= Photovoltaic keyboard =

Light-powered wireless computer keyboard

A photovoltaic keyboard, or solar keyboard, is a wireless computer keyboard that charges its batteries from a light source such as the sun or interior lighting, addressing a major drawback of wireless computer peripherals that otherwise require regular replacement of discharged batteries.

One such device is the Logitech K750, which was announced by the company in 2010. In 2018 Microsoft filed a patent describing how solar panels could be used to extend battery life for Microsoft's Surface Pro.

==Logitech K750==
The Logitech K750 has a set of photovoltaic cells on the top edge, charges from any light source including sunlight and under a standard bulb, can work up to three months in total darkness, and includes software to display battery charging status. It is a full-sized keyboard, including the usual movement keys and NumPad section on the right side, with low-profile keys much like a laptop. There are two models, compatible with Windows or Macintosh operating systems.

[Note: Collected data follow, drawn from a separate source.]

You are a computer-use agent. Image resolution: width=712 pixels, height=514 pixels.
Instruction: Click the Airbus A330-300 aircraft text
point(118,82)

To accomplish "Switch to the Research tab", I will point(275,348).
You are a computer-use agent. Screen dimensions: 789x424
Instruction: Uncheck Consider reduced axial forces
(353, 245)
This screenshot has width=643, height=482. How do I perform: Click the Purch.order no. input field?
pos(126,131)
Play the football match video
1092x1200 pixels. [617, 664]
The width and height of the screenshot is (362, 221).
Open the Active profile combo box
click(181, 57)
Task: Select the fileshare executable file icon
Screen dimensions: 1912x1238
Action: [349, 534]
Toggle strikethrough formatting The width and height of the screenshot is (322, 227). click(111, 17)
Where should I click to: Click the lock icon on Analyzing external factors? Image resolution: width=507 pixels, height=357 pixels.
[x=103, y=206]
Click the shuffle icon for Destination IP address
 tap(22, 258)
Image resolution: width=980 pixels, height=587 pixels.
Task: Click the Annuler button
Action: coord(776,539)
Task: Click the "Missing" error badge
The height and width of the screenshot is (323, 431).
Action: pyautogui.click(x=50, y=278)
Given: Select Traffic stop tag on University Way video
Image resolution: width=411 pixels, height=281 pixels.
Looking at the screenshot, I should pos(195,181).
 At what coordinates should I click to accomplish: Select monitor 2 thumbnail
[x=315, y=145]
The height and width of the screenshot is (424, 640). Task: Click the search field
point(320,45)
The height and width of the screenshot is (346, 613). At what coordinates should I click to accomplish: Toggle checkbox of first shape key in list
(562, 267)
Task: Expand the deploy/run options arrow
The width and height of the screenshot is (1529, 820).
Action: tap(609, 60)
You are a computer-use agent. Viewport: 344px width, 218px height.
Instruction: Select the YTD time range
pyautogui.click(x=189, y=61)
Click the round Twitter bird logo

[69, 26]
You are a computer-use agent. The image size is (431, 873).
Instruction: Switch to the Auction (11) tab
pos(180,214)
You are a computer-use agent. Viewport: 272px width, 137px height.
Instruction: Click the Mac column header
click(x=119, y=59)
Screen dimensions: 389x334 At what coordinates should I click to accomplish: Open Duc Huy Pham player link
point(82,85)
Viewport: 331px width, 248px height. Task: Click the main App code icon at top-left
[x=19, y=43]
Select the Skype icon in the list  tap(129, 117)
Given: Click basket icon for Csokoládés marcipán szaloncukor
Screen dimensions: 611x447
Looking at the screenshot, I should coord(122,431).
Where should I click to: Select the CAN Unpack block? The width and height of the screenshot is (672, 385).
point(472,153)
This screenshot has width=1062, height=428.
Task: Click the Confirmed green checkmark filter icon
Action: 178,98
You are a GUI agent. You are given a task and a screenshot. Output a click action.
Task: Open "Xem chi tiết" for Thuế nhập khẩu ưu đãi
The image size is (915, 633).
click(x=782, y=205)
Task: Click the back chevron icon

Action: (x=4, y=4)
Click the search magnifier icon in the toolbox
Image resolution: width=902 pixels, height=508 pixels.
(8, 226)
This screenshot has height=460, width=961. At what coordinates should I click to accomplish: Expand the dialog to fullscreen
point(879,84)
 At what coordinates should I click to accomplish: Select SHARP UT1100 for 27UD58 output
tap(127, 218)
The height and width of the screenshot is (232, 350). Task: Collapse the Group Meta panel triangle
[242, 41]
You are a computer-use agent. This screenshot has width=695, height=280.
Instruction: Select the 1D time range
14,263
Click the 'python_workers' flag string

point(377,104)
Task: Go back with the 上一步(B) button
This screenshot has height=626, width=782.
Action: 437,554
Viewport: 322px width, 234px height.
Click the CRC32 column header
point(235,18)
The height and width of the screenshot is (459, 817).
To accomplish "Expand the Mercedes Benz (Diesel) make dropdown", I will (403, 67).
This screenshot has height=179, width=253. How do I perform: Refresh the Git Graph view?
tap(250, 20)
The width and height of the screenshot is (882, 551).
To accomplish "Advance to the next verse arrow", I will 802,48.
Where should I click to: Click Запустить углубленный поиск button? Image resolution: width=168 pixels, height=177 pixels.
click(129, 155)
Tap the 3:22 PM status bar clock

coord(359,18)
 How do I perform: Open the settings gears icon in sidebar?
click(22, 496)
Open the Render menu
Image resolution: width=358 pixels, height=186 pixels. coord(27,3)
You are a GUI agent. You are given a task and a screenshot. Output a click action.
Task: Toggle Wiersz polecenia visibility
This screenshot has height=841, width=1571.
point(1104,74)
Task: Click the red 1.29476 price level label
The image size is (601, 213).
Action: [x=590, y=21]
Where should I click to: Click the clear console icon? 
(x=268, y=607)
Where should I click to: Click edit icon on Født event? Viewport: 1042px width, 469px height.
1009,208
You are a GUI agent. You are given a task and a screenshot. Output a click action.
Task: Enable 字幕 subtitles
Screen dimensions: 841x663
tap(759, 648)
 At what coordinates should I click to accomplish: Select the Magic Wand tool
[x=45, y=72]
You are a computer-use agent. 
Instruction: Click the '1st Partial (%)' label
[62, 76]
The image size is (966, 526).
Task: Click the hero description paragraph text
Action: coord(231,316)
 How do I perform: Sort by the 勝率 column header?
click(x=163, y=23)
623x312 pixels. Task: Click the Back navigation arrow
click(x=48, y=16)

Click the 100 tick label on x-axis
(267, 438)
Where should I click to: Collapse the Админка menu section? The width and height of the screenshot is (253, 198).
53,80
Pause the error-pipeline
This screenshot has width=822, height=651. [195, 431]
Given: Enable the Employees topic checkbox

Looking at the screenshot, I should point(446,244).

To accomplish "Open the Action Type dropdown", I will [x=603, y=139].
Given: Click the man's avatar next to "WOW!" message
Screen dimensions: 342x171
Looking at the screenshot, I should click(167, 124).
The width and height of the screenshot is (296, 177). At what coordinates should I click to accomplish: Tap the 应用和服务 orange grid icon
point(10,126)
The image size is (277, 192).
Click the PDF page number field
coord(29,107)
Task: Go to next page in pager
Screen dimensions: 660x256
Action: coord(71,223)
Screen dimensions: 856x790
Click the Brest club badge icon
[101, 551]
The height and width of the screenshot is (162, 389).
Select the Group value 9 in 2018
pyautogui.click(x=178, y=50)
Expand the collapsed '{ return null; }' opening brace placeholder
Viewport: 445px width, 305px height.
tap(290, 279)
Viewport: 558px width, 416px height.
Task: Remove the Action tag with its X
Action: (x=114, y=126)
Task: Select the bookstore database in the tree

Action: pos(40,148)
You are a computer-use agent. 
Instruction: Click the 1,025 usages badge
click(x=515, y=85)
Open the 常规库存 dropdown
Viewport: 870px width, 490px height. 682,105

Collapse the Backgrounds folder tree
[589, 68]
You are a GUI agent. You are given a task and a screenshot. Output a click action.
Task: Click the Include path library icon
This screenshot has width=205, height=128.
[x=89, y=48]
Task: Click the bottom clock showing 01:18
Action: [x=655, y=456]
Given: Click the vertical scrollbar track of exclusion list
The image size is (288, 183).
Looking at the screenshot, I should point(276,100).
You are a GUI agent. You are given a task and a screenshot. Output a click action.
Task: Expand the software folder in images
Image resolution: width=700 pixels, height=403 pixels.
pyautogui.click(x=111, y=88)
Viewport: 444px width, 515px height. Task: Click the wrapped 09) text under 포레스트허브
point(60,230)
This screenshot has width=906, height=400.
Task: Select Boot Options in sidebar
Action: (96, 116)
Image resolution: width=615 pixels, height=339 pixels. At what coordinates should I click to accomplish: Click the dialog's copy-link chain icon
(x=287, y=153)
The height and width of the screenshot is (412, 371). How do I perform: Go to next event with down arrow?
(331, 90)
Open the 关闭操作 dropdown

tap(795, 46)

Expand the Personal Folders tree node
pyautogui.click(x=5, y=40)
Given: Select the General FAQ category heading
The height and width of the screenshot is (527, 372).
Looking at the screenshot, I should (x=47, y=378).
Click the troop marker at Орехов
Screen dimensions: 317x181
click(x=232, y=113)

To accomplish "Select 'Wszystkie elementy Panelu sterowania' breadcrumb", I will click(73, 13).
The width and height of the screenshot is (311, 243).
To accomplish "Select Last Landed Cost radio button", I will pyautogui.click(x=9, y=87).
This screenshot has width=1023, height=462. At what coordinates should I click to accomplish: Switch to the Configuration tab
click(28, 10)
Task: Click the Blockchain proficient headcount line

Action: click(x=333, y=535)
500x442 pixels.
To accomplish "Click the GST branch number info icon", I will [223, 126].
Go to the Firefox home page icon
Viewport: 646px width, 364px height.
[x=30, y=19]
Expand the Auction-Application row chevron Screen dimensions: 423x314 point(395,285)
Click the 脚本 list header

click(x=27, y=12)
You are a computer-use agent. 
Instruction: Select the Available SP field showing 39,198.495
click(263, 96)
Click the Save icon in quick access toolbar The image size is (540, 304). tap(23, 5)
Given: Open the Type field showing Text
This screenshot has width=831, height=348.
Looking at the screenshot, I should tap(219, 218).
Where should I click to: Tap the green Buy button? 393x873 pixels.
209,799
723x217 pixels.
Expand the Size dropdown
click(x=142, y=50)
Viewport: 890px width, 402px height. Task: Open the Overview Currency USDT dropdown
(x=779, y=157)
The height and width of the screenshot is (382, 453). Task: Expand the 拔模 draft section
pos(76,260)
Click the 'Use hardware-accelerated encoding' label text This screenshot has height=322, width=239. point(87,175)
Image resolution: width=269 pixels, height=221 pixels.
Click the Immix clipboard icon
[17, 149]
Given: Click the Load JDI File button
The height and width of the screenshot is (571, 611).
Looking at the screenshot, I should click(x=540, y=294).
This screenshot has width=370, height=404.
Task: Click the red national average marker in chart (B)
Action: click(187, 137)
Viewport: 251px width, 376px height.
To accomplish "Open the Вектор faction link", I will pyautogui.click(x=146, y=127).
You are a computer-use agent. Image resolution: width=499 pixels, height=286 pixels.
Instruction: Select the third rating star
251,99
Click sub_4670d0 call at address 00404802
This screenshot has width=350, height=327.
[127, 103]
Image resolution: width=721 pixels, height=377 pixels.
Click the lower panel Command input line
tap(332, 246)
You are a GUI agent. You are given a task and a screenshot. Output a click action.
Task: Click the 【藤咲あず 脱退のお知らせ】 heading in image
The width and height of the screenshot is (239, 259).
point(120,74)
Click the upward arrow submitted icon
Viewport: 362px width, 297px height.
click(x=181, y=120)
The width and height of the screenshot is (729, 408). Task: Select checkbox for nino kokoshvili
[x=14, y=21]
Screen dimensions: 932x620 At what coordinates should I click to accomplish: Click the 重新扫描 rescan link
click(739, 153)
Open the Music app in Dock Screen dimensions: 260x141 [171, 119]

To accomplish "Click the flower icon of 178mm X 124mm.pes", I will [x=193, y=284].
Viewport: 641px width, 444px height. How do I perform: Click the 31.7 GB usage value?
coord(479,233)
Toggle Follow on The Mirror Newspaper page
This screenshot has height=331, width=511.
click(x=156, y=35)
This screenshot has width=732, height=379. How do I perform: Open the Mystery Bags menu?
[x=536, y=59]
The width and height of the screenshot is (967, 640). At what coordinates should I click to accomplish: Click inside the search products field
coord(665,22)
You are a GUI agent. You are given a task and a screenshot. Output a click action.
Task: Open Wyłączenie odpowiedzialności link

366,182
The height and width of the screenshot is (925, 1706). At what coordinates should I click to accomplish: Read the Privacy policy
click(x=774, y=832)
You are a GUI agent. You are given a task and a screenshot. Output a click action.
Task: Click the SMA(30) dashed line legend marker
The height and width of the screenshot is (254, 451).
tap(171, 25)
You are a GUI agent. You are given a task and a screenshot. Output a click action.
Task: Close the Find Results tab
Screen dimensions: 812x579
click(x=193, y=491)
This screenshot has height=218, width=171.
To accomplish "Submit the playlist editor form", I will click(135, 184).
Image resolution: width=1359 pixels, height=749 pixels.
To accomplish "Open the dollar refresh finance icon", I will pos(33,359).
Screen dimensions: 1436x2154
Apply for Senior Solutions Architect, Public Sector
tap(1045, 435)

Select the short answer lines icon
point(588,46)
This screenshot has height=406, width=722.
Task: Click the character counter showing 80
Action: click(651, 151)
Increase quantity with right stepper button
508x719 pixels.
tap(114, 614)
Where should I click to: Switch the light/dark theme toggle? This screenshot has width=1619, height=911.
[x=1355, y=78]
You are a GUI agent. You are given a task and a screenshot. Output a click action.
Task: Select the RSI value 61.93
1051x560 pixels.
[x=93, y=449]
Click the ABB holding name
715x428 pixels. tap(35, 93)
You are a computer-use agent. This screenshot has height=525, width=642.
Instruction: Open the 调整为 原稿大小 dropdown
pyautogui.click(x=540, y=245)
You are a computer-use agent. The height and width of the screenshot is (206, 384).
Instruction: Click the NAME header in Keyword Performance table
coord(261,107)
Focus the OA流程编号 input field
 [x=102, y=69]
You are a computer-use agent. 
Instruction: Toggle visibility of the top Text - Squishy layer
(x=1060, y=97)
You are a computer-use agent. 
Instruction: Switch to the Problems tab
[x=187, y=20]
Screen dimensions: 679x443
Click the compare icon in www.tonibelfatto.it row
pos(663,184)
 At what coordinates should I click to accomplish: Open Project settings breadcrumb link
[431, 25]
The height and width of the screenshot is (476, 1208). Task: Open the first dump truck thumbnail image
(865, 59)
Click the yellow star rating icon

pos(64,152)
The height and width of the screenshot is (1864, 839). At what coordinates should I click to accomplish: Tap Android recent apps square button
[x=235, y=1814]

Even though the keyboard is not officially supported in Linux, a third-party application named Solaar provides functionality akin to the original Logitech software, such as battery and connection status indications, and allows device pairing/unpairing.

==Logitech K760==
Another Logitech keyboard, the K760, is also PV powered. It is smaller than the Logitech K750 and communicates with the computer via Bluetooth. It was positively reviewed by David Carnoy of CNET, who praised its sleek, stylish design, and its ability to be seamlessly integrated with Apple products. Although he found it slightly bulky to carry around and criticized the lack of carrying case provided by Logitech, he concluded that in the long run, it would save a user money, and was a better deal than Apple's Bluetooth Wireless Keyboard.